Task statement: Convert the lines from the one containing "Task: Share article via email envelope icon" through the final line into a JSON list of strings, one string per line, with blank lines omitted. Leave the pictures out of the result.

Supplied material:
▼
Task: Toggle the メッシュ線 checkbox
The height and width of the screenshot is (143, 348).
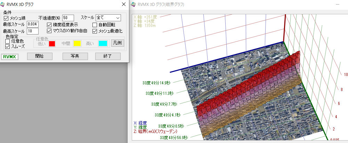Action: pos(6,18)
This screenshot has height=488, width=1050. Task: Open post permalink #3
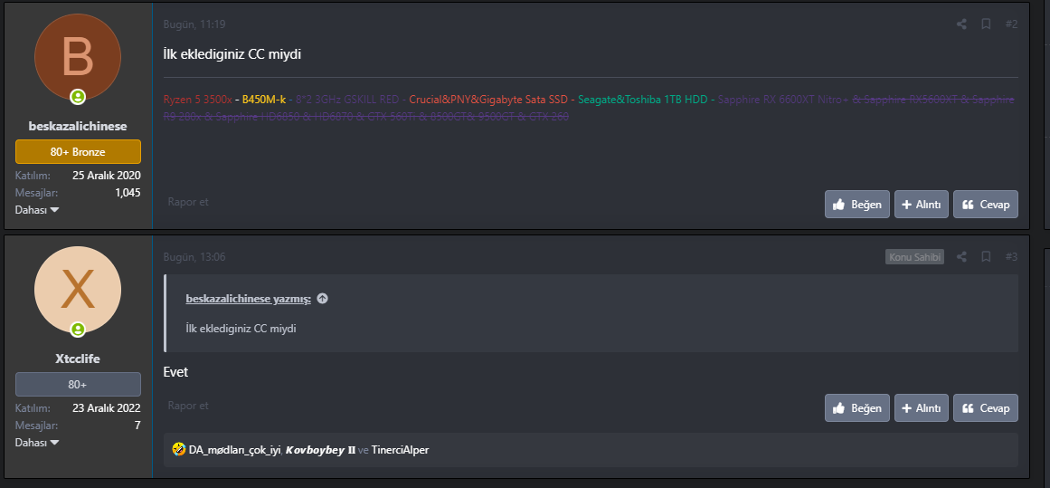pyautogui.click(x=1011, y=257)
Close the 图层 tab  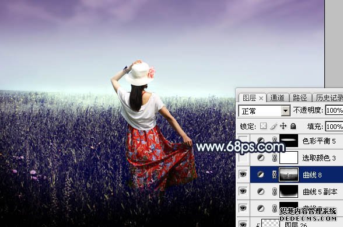[x=261, y=99]
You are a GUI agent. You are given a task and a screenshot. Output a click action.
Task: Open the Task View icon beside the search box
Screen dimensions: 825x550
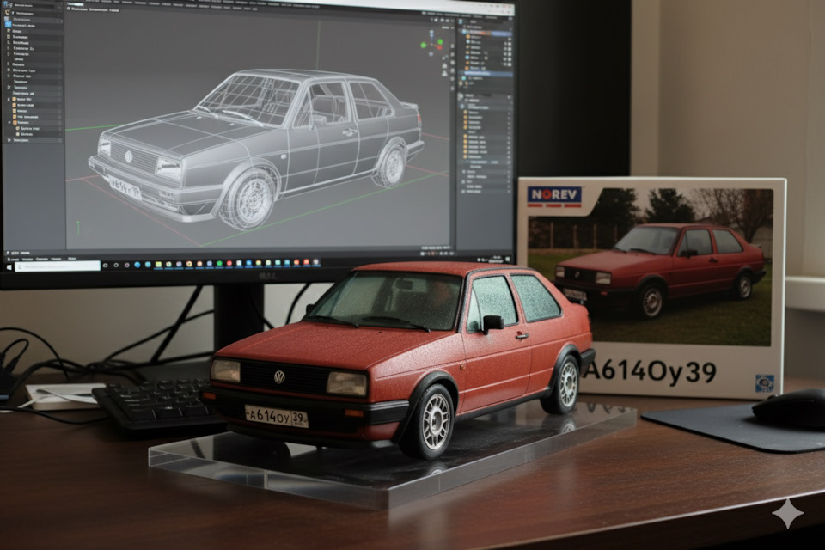point(106,266)
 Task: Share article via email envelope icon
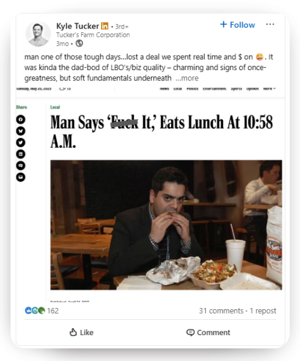click(21, 177)
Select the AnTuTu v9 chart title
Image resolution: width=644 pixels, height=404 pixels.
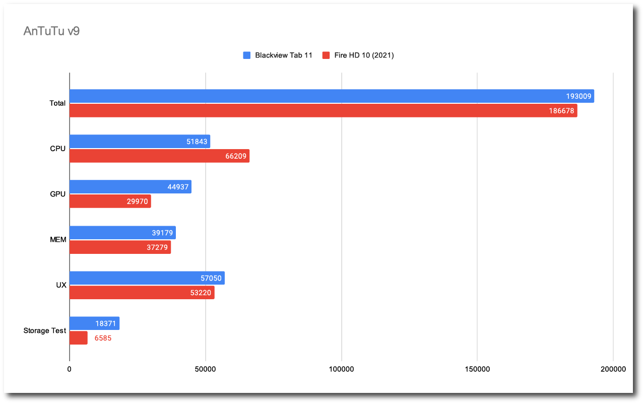51,31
▲
Final answer:
[
  " Task: Share article via email envelope icon",
  "click(21, 177)",
  "Select the AnTuTu v9 chart title",
  "Image resolution: width=644 pixels, height=404 pixels.",
  "51,31"
]